Several prolific dolomite petroleum reservoirs occur in the upper part of the Middle Silurian Racine Formation in the Sangamon Arch, west-central Illinois. Detailed facies and sequence stratigraphic analyses, and well to well correlation of the Racine Formation, along the southeastern flank of the Sangamon Arch, have indicated that the middle part of the Racine Formation is erosionally truncated and subsequently overlapped by the younger Silurian deposits throughout the study area, signifying a pronounced unconformable boundary. This prominent intra-Racine unconformity subdivides the Racine Formation into two depositional sequences comprising several carbonate reservoir units within the highstand systems tracts.

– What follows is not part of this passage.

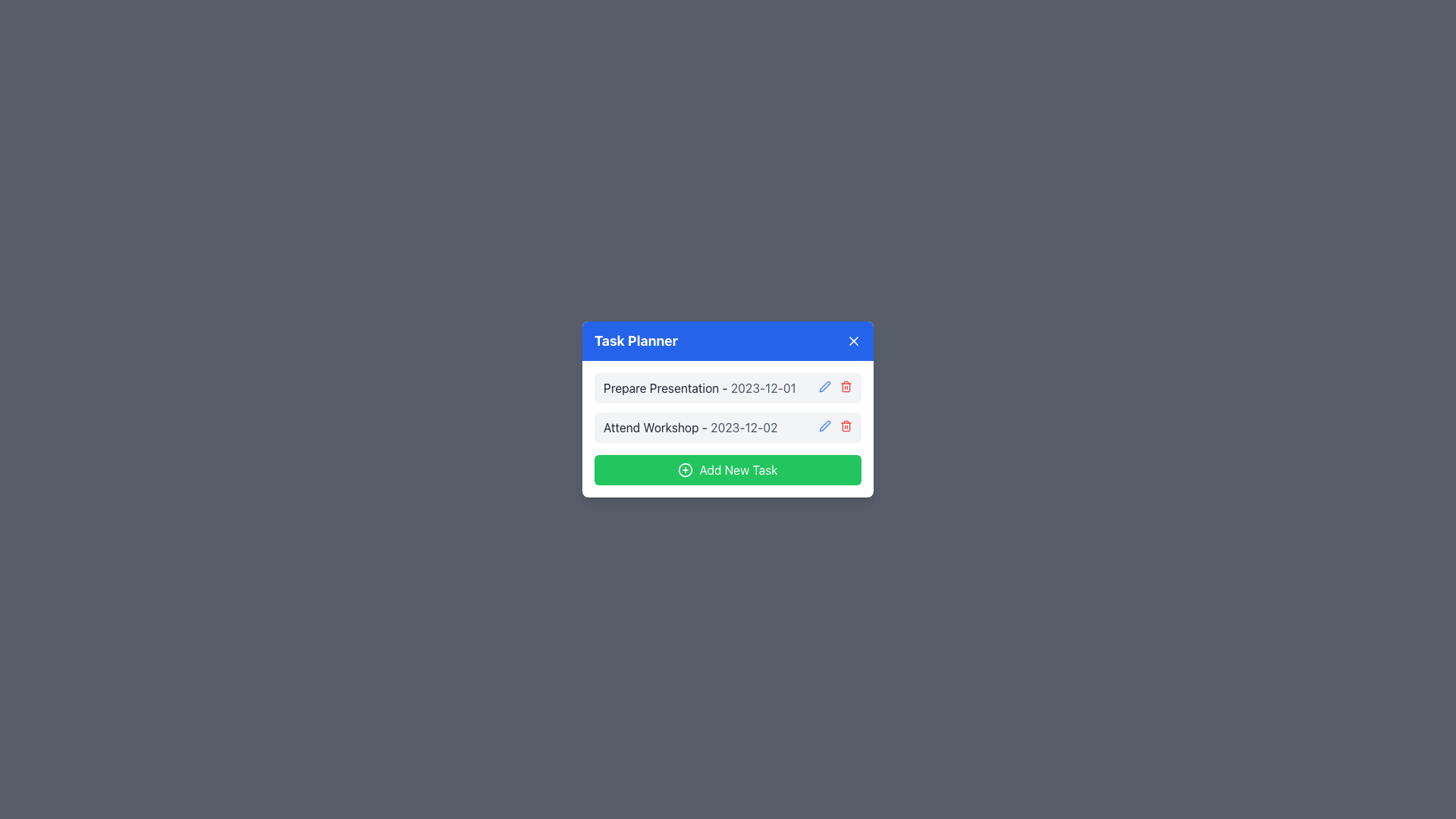 The width and height of the screenshot is (1456, 819). What do you see at coordinates (739, 469) in the screenshot?
I see `text label that indicates the button for adding a new task to the planner, which is centered within the green button at the bottom of the 'Task Planner' dialog` at bounding box center [739, 469].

The reservoirs are characterized by porous dolomitized lime mudstone to grainstone and reef/reef rudstone facies. They contain partially dolomitized echinoderm fragments and molds of crinoids, brachiopods and corals, suggesting deposition in a normal shallow marine environment. The reservoir facies were deposited along a southwest trending ramp margin that was roughly parallel to the Sangamon Arch trend and graded basinward into muddy open marine carbonates below wave base. The dolomite reservoirs are generally interlayered with laterally extensive, impermeable limestone beds displaying cyclic reservoir- non-reservoir packages. They constitute the upper parts of small scale transgressive-regressive cycles within the highstand systems tracts, suggesting sea level fluctuations and percolating seawater as the primary controls for early dolomitization. This interpretation is supported by: (1) gradual loss of porosity laterally; (2) the sharp upper contacts and gradational lower contacts of the reservoir bodies, and (3) resistance of the early-formed dolomite to chemical compaction during burial diagenesis, thus preserving the early original porosity. Depositional, diagenetic and sequence stratigraphic models developed in this study provide important predictive tools for petroleum exploration.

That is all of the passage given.